Traefik routes traffic based on host rules. Console traffic goes to one hostname, API traffic goes to another. Very clear separation, easy to reason about when something cannot work.
There’s also a helper container that initialises buckets and access keys after a short delay. This is just to make sure MinIO is fully up before running any setup commands. Data persists using Docker volumes, and credentials are set using environment variables.
version: "3.9"
services:
minio:
image: quay.io/minio/minio:RELEASE.2025-09-07T16-13-09Z
container_name: minio
restart: always
networks:
- traefik-net
environment:
MINIO_ROOT_USER: minioadmin
MINIO_ROOT_PASSWORD: supersecret
command: ["server", "--console-address", ":9001", "/data"]
labels:
- "traefik.enable=true"
# MinIO Console
- "traefik.http.routers.minio-console.rule=Host(`s3.anantafatur.dev`)"

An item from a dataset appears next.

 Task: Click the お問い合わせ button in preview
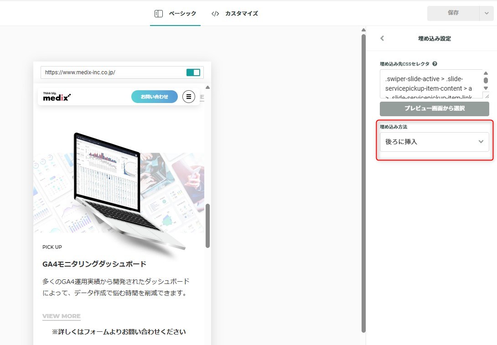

- "traefik.http.routers.minio-console.entrypoints=websecure"
- "traefik.http.routers.minio-console.tls=true"
- "traefik.http.routers.minio-console.service=minio-console-svc"
- "traefik.http.services.minio-console-svc.loadbalancer.server.port=9001"
# MinIO API
- "traefik.http.routers.minio-api.rule=Host(`s3-api.anantafatur.dev`)"
- "traefik.http.routers.minio-api.entrypoints=websecure"
- "traefik.http.routers.minio-api.tls=true"
- "traefik.http.routers.minio-api.service=minio-api-svc"
- "traefik.http.services.minio-api-svc.loadbalancer.server.port=9000"
minio-buckets:
image: quay.io/minio/mc:RELEASE.2025-08-13T08-35-41Z
container_name: minio-buckets
depends_on:
- minio
networks:
- traefik-net
entrypoint: >
/bin/sh -c "
sleep 5;
mc alias set localminio http://minio:9000 minioadmin supersecret;
mc mb localminio/mybucket || true;
mc admin accesskey create localminio/ --access-key accesskey123 --secret-key secretkey1234567890 || true;
"
networks:
traefik-net:
external: truedocker-compose.yaml
Architecture Diagram
┌─────────────────────┐
│ Cloudflare CDN │
│ (Full Strict TLS) │
└─────────┬──────────┘
│
▼
┌─────────────────────┐
│ Traefik │
│ Docker Container │
│ EntryPoints: 80/443│
└─────┬─────────┬─────┘
│ │
┌───────▼──────┐ │
│ MinIO Console│ │
│ port 9001 │ │
└──────────────┘ │
│
┌───────▼───────┐
│ MinIO API │
│ port 9000 │
└───────────────┘
Traefik terminates Cloudflare TLS using the Cloudflare origin certificate. All traffic to MinIO is routed internally over the traefik-net Docker network. Simple flow, no magic.
Resource Usage (Idle State)
The following Docker stats were captured while the environment was idle, with no active traffic routed through Traefik. This is included only to show baseline resource usage, not as a performance benchmark.
NAME CPU % MEM USAGE / LIMIT MEM %
minio 0.02% 84.37MiB / 1.866GiB 4.42%
traefik 0.00% 17.15MiB / 1.866GiB 0.90%
docker stats
At idle, Traefik uses very little CPU and memory. Nothing shocking here. Which is good. Means it’s not burning resources while just sitting there doing nothing.
Conclusion
So far, this PoC works as expected. Routing is correct, TLS terminates cleanly with Cloudflare Full Strict mode, and everything stays neatly inside the Docker network.
No benchmarking or load testing done yet. That one can come later. For now, this setup is purely to confirm that Traefik can do its job without giving unnecessary headache. For that purpose, it’s good enough already.